- _TASKS TO PERFORM_:
(A) Please print the part of the paper-lite text from "Despite the clear" up to and including "promote digital uptake.", word for word.
(B) Name every strategy heading that opens a bullet point in the paper-lite text.

- _TEXT_:
........
The majority of business leaders go “paper-lite” to help improve productivity and the employee experience. Employees become more engaged in a collaborative and innovative work environment resulting from less time spent on admin tasks, and there’s a reduced risk of documentation loss.

The removal of paper storage to an offsite facility also not only helps to reduce costs, but also frees up space that can be repurposed for higher-value and alternative uses. And most importantly, information locked away in paper documents cannot be analysed to drive insights and data-driven strategies.

Strategies to promote digital uptake

Despite the clear benefits of a paper-lite strategy, businesses are confused and concerned about how to handle the hybrid paper-digital information landscape.

However, a shift to digital records does not have to be overwhelming. Simple strategies can reduce reliance on paper records and promote digital uptake.

  • Know your goal: Be clear about your business objectives to better define your digitisation strategy and extract the greatest possible value from your information.
  • Declutter for a change mindset: Engagement in a paper-liteless office can be encouraged by decluttering work areas of filing cabinets and printers, and understanding what needs to be retained, stored elsewhere or disposed of.
  • Know what to store and where: Determine the confidentiality level, accessibility and retention period for each document. Make sure everything is consistently indexed so you know exactly where documents are stored.
  • Use your team: Setting up a working group will help to build employee engagement around new processes. Create initiatives that will help to support broad implementation and company-wide adoption.
  • Consider legal and compliance requirements: A paper-lite program will help to ensure the latest legal and regulatory requirements are built across the document lifecycle, from capture through to transformation to storage and disposal.
  • Consider big data: The volume of information is increasing and document management processes need to be able to accommodate this. Ensuring a reliable, efficient and achievable strategy in plan is the most important step. An information management plan includes a reliable, long-term storage solution that allows businesses to easily extract insights from archived data.

As Australian businesses move to a hybrid-working model, digital accessibility has never been more important. The transition to a paper-lite office will take time, but allow you to implement new procedures properly and give your employees time to adjust.
........
- _THE DATA_:

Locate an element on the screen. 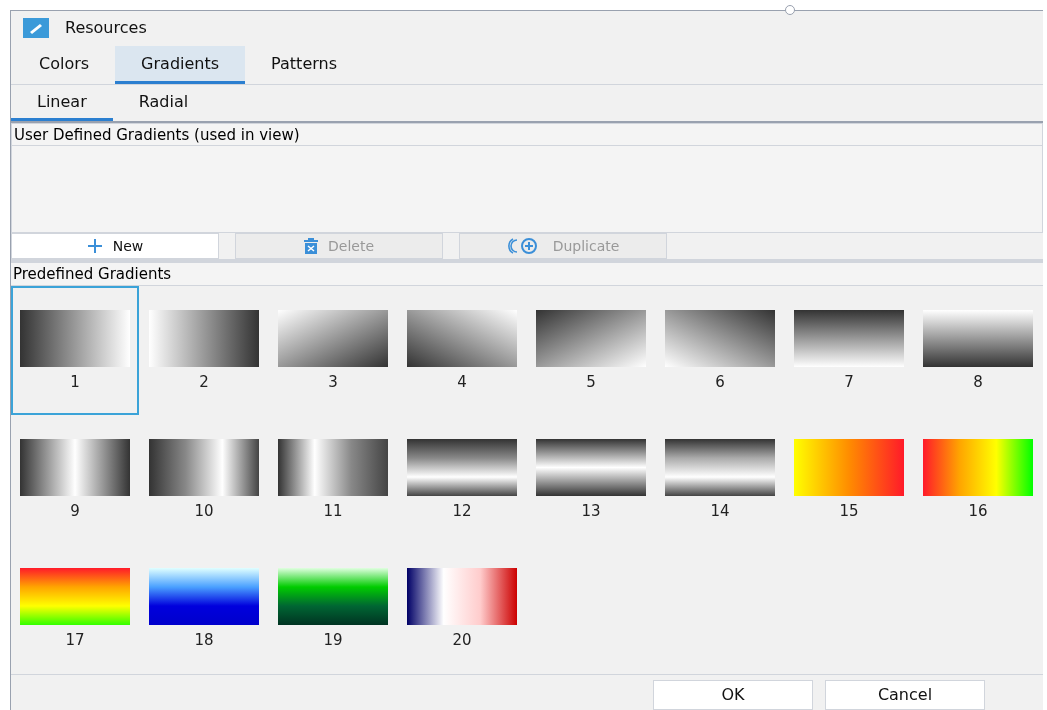 The height and width of the screenshot is (710, 1047). swatch-label: 15 is located at coordinates (849, 512).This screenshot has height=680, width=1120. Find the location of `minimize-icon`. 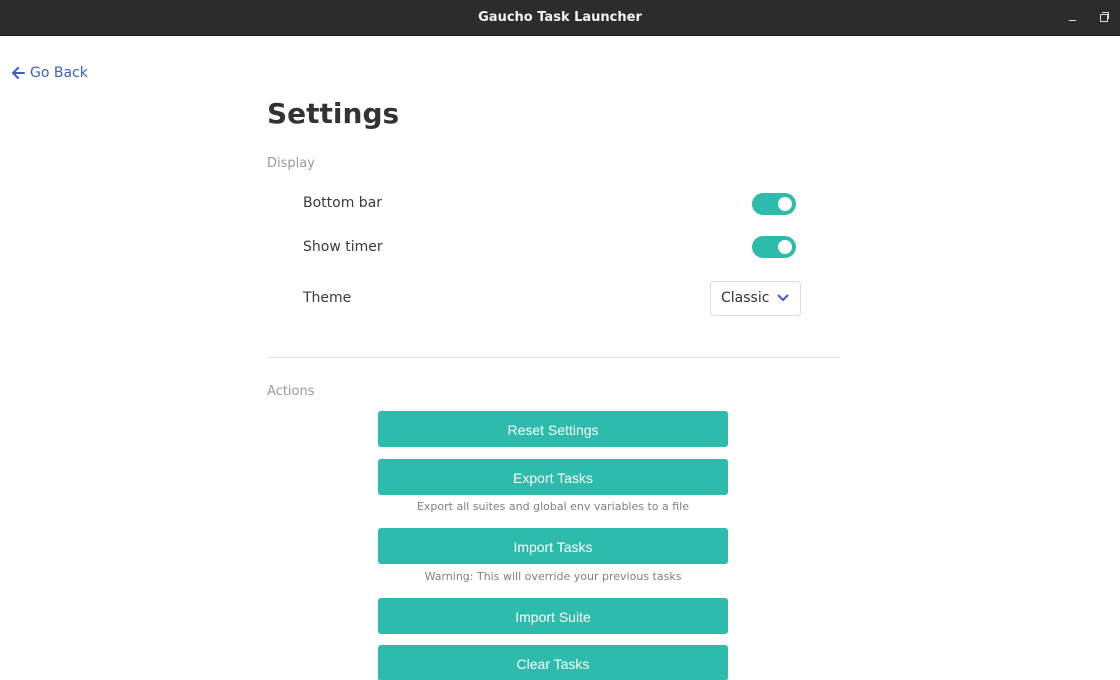

minimize-icon is located at coordinates (1072, 20).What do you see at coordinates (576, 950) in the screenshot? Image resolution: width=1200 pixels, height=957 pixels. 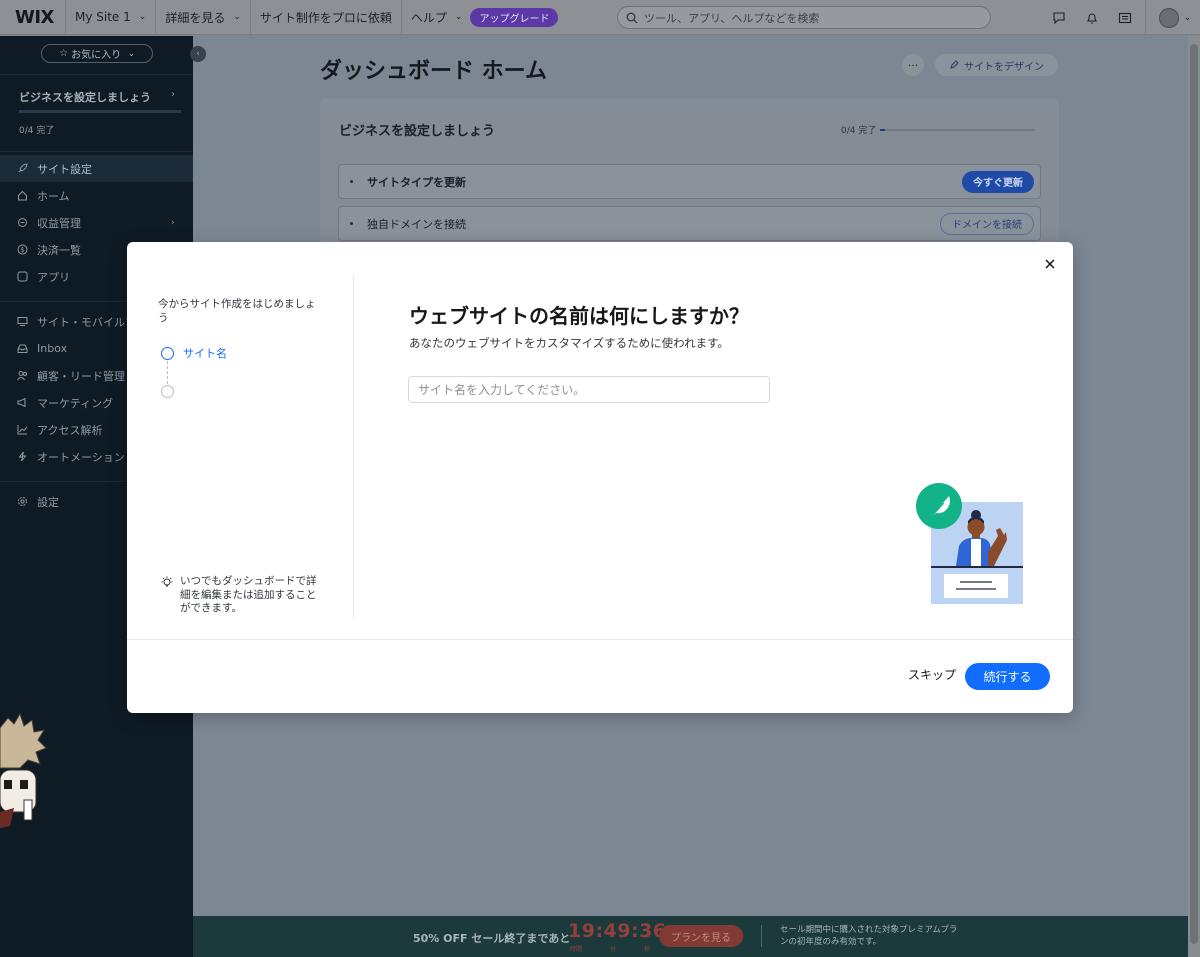 I see `timer-unit-hours: 時間` at bounding box center [576, 950].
........
- _RESPONSES TO THE EXERCISE_:
(A)
Despite the clear benefits of a paper-lite strategy, businesses are confused and concerned about how to handle the hybrid paper-digital information landscape.

However, a shift to digital records does not have to be overwhelming. Simple strategies can reduce reliance on paper records and promote digital uptake.

(B)
- Know your goal
- Declutter for a change mindset
- Know what to store and where
- Use your team
- Consider legal and compliance requirements
- Consider big data